[WHAT THE TASK ASKS]
When you transcribe the entries below, keep the wording exact and omit the pictures.
---- RECORDS TO PROCESS
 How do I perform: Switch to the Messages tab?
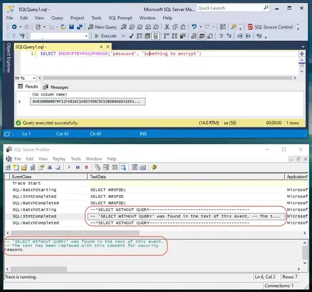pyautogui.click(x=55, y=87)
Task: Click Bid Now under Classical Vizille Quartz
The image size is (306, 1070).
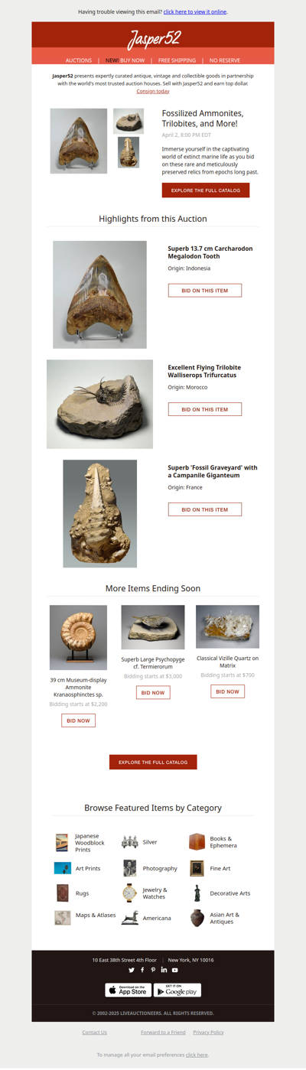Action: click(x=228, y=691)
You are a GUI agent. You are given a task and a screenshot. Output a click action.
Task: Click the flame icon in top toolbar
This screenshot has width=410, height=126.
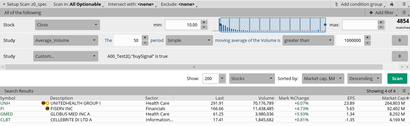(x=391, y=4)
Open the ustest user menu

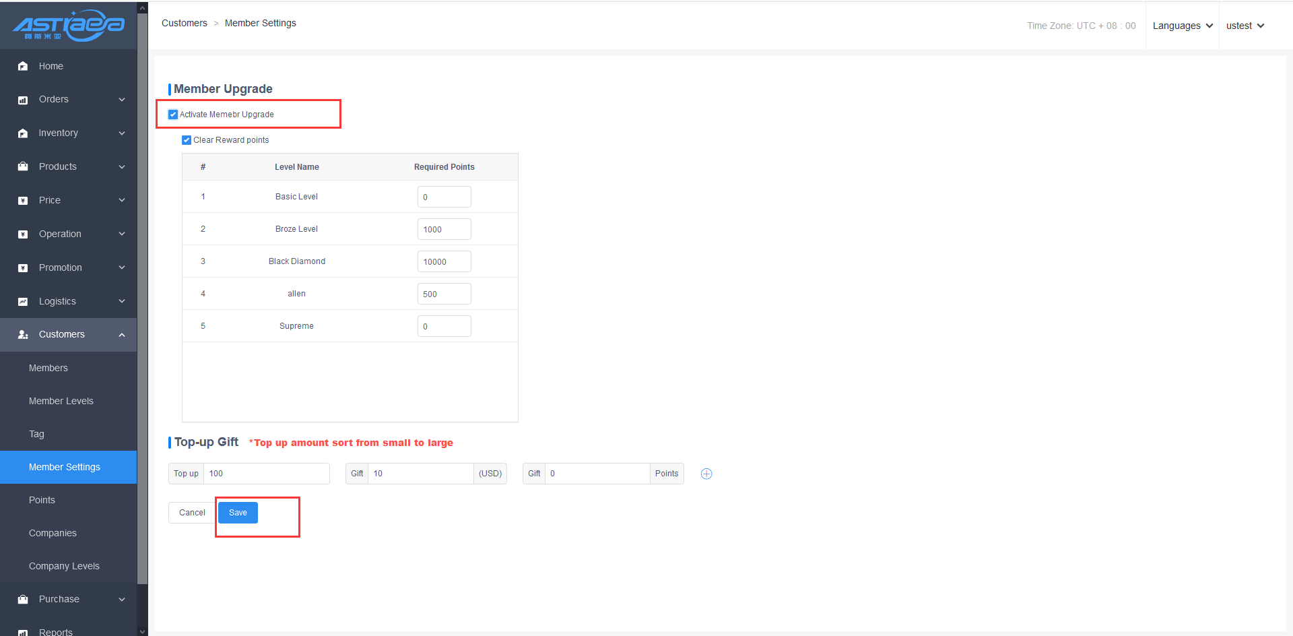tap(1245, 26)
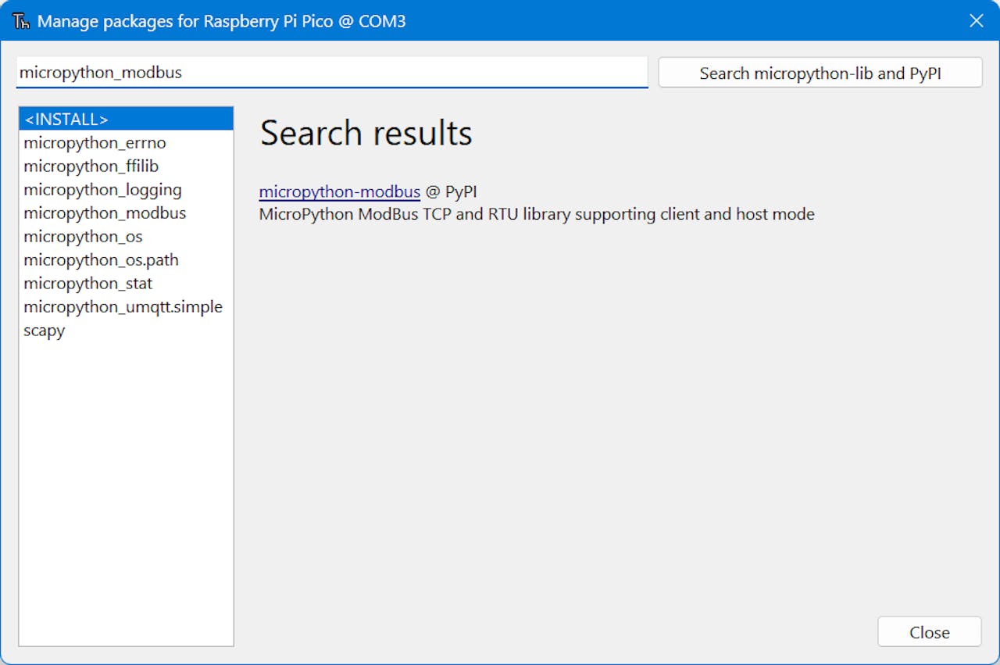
--------
[EXPECTED ANSWER]
 How do I perform: Switch to the Messages tab?
pyautogui.click(x=55, y=87)
Task: Click Bid Now under Classical Vizille Quartz
The image size is (306, 1070).
Action: click(x=228, y=691)
You are a GUI agent. You are given a task and a screenshot. Output a click action.
Task: Click the flame icon in top toolbar
This screenshot has width=410, height=126.
(x=391, y=4)
Open the ustest user menu

tap(1245, 26)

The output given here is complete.